Auch hier findet sich wieder eine Meta-Lesart, wenn Dr. Manhattan sich in Supermans Historie einmischt, wie es DC Comics seit den 1940er Jahren immer wieder tut. Dr. Manhattans gottgleiche Kräfte ähneln dabei denen von Geoff Johns oder jedem anderen Comic-Autoren, die in ihren unzähligen Reboots und Crossovern Hintergründe, Ursprünge und Co. der Comic-Helden verändern und korrigieren. Die Ereigniskette, der wir in Doomsday Clock beiwohnen, resultiert dann auch daraus, dass Dr. Manhattan einen immer aktiveren Part nimmt, wo er in der (Watchmen-)Vergangenheit primär als Beobachter fungierte. Als “being of inaction” sieht er sich durch seine Verwicklungen auf Konfrontationskurs mit Superman (“a man of action”).

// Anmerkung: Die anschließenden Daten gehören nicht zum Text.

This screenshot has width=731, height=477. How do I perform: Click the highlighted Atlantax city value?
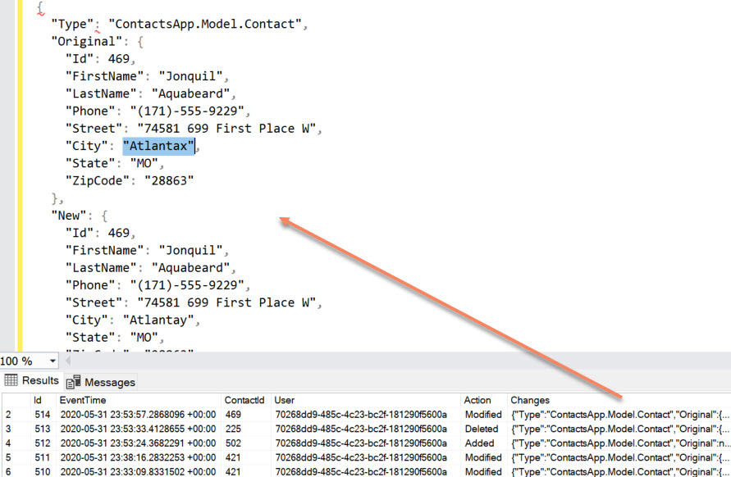(158, 145)
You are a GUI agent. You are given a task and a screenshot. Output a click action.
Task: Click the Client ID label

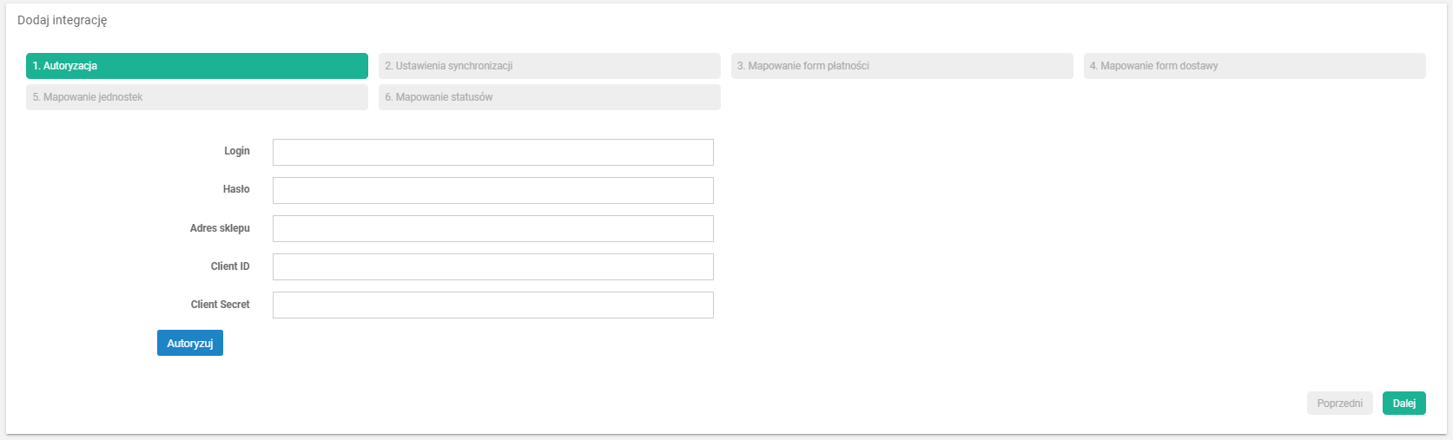click(x=230, y=266)
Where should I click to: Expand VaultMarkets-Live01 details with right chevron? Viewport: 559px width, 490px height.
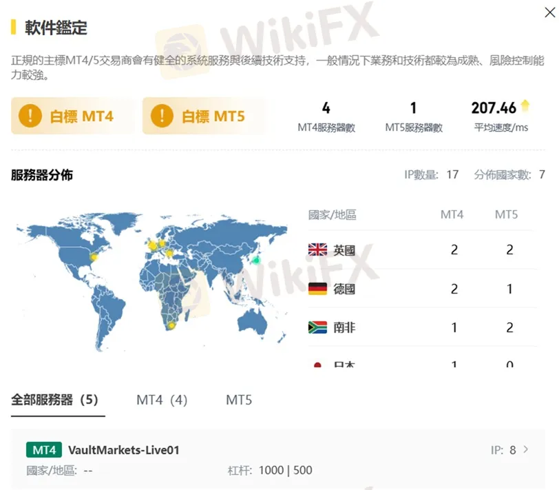(x=525, y=449)
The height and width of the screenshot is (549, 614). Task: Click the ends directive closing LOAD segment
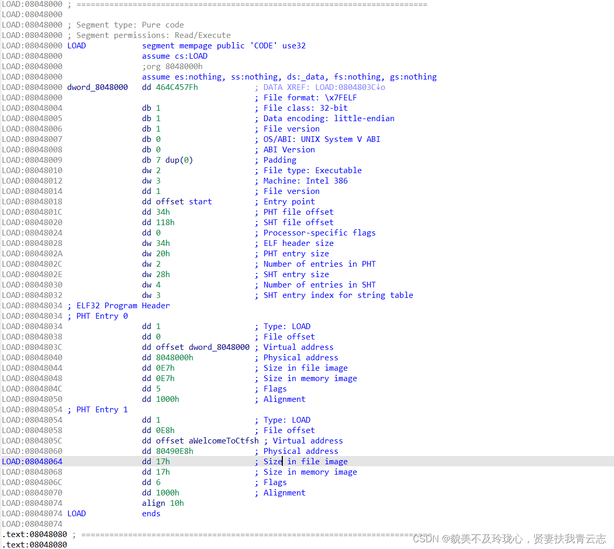[151, 513]
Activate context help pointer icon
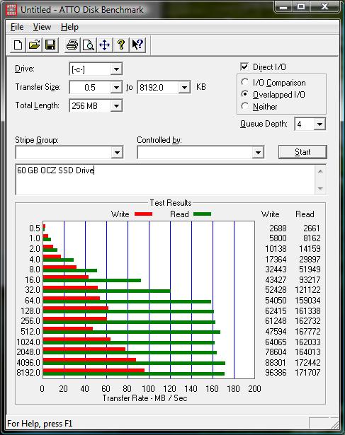Viewport: 345px width, 435px height. (137, 45)
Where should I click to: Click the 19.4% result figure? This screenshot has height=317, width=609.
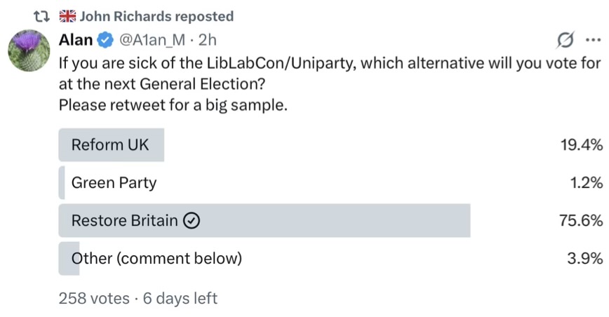pyautogui.click(x=581, y=145)
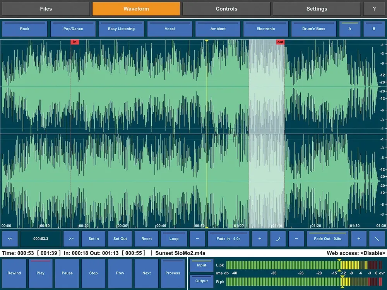The width and height of the screenshot is (387, 290).
Task: Switch to preset bank B
Action: pos(374,29)
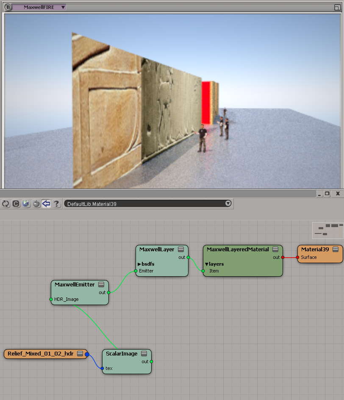The image size is (344, 400).
Task: Click the B viewport letter icon
Action: [7, 7]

In Anflügen spielt vor allem Action dabei auch mit Fragen von Kausalität und Determinismus. So trifft sich Carver Coleman, ursprünglich ein gescheiterter Schauspieler, jährlich in einem Diner mit Dr. Manhattan, um von ihm Informationen zu seiner Zukunft zu erfahren. Für Dr. Manhattan als vierdimensionales Wesen ist Colemans Zukunft zugleich Gegenwart und Vergangenheit – und damit Geschichte. Die Frage ist, ob die Ereignisse – darunter der Gewinn eines Oscars als Bester Hauptdarsteller – auch geschehen wären, wenn der zuvor hoffnungslose Coleman nicht die gute Nachricht erhalten hätte? Konträr dazu wird Superman etabliert, um den sich das Universum jeweils anordnet, egal, in welchem Jahr er auftritt.

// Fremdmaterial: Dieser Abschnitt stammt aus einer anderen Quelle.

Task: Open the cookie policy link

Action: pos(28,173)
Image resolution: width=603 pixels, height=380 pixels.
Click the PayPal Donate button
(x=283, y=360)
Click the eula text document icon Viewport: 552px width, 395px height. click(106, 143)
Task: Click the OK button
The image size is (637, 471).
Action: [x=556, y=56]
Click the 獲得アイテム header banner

Reichlich verkopft kommen also die jüngsten zwei Ausgaben daher, die gegenüber denen zuvor weniger auf comic relief setzen (was sich auch durch die Abwesenheit von Rorschach, Joker, Marionette und Mime erklären mag). Amüsante Momente gibt es lediglich vereinzelt, zum Beispiel wenn ein nach dem Vorfall von Saving Humanity auf der Erde zurückgebliebener Batman das Großkonsortium der Justice League vorwarnen will, aber mehrere Minuten für die Signalübertragung von der Erde zum Mars abwarten muss. Das Fehlen der Watchmen-Crew – zu der auch Saturn Girl dazu gestoßen war – macht sich aber dennoch leicht bemerkbar, auch weil die Justice League eher quantitativ als qualitativ in Action vertreten ist.

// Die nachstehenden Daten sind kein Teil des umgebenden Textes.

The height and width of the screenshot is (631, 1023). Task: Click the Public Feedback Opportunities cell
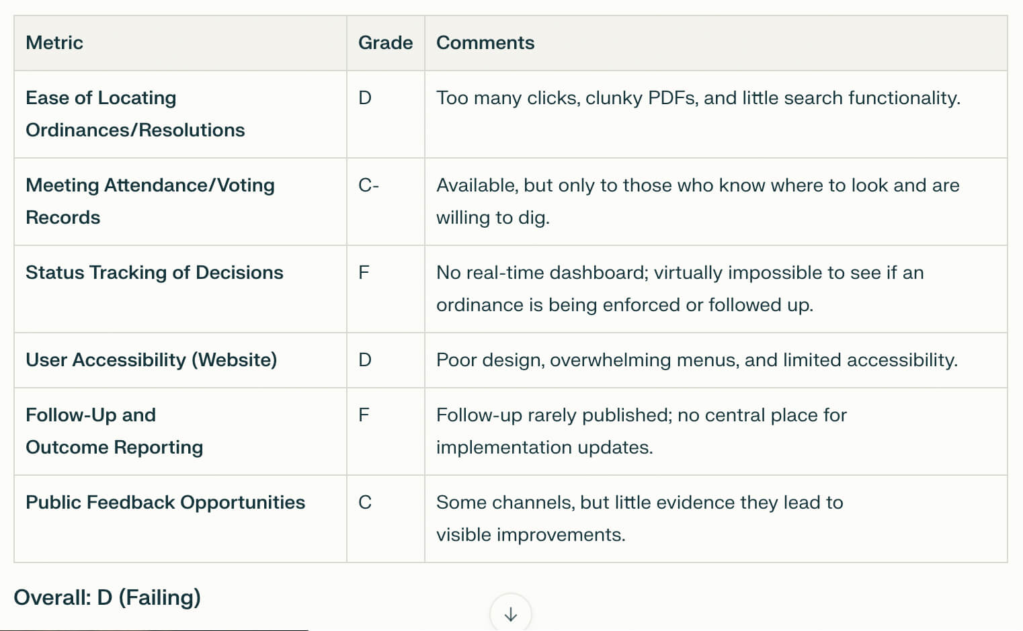[180, 519]
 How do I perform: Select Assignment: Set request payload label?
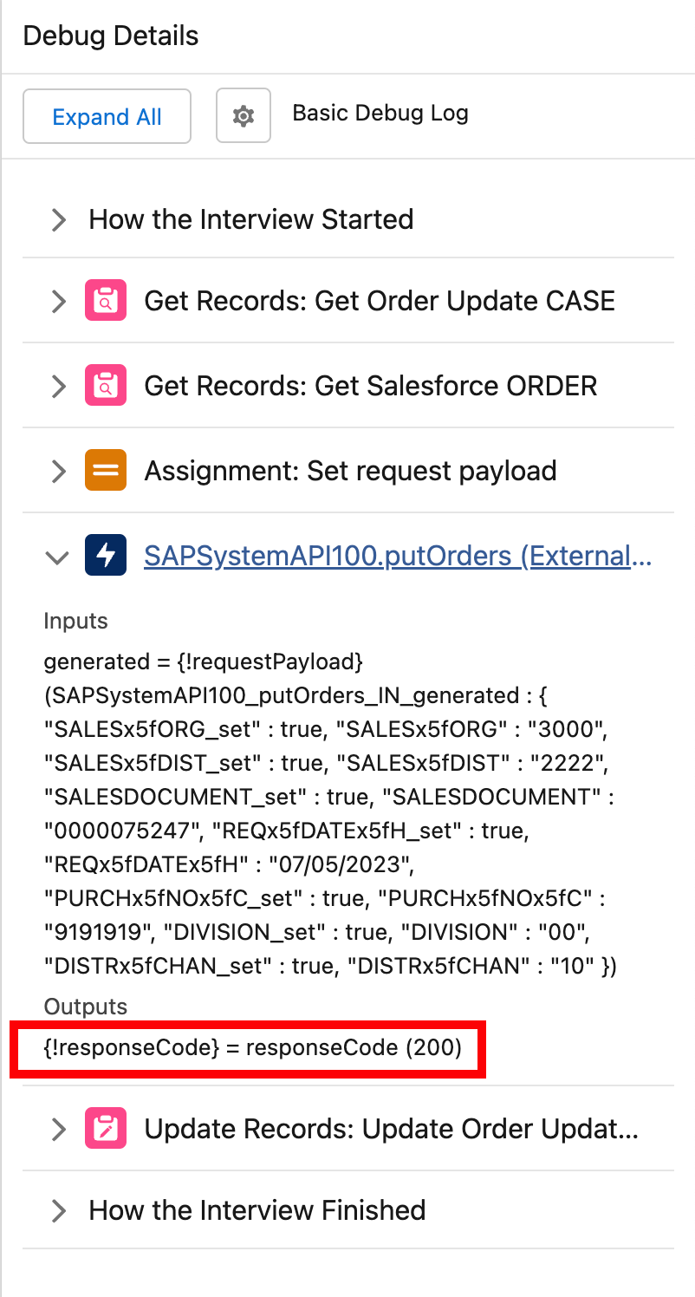350,471
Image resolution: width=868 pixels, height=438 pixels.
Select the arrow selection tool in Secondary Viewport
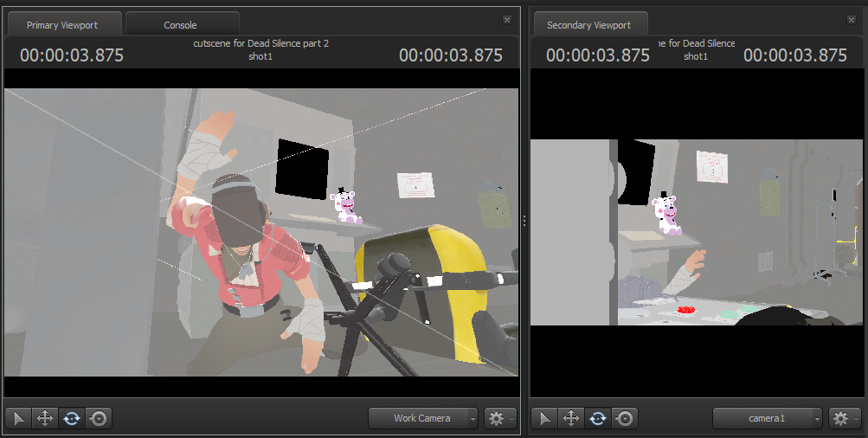(544, 419)
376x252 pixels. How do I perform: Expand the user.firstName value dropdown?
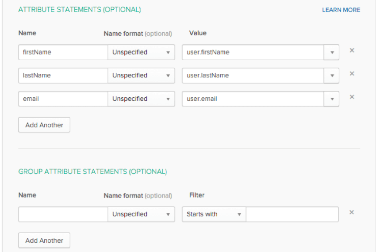pos(332,52)
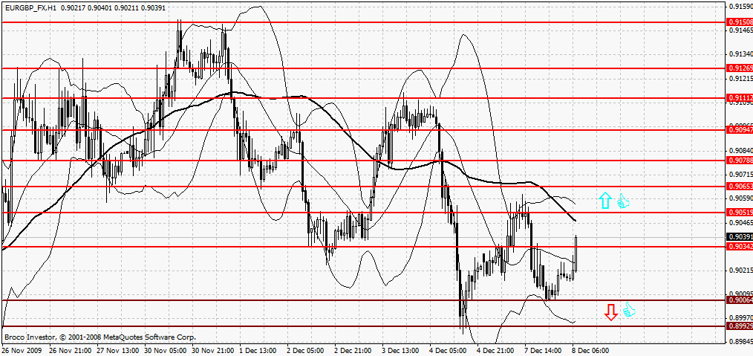The image size is (753, 356).
Task: Click the 26 Nov 2009 time axis label
Action: click(21, 351)
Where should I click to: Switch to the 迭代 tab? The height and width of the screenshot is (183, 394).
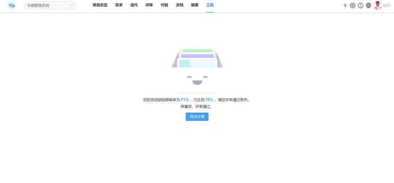(134, 5)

Prinzipiell funktioniert Doomsday Clock weiter sehr gut, nicht zuletzt dank der sehenswerten Bilder von Gary Frank und ihrer Vorlagentreue. Ob und wie die Serie alle Stränge und Figuren in den verbliebenen zwei Ausgaben, die bis Jahresende erscheinen sollen, zusammenführt (ohne dass sich die Handlung in eine nächste DC-Inkarnation weiterschleppt), wird spannend sein. Eventuell hat Geoff Johns mit der Integration dieser Vielzahl an Figuren mehr abgebissen, als er schlucken kann (so bedarf es noch der Auflösung von Black Adams Angriff auf die Vereinten Nationen). “To this universe of hope… I have become the villain”, realisiert Dr. Manhatten am Ende von Action – hoffentlich kein schlechtes Omen auf sein Autoren-Alter-Ego Johns.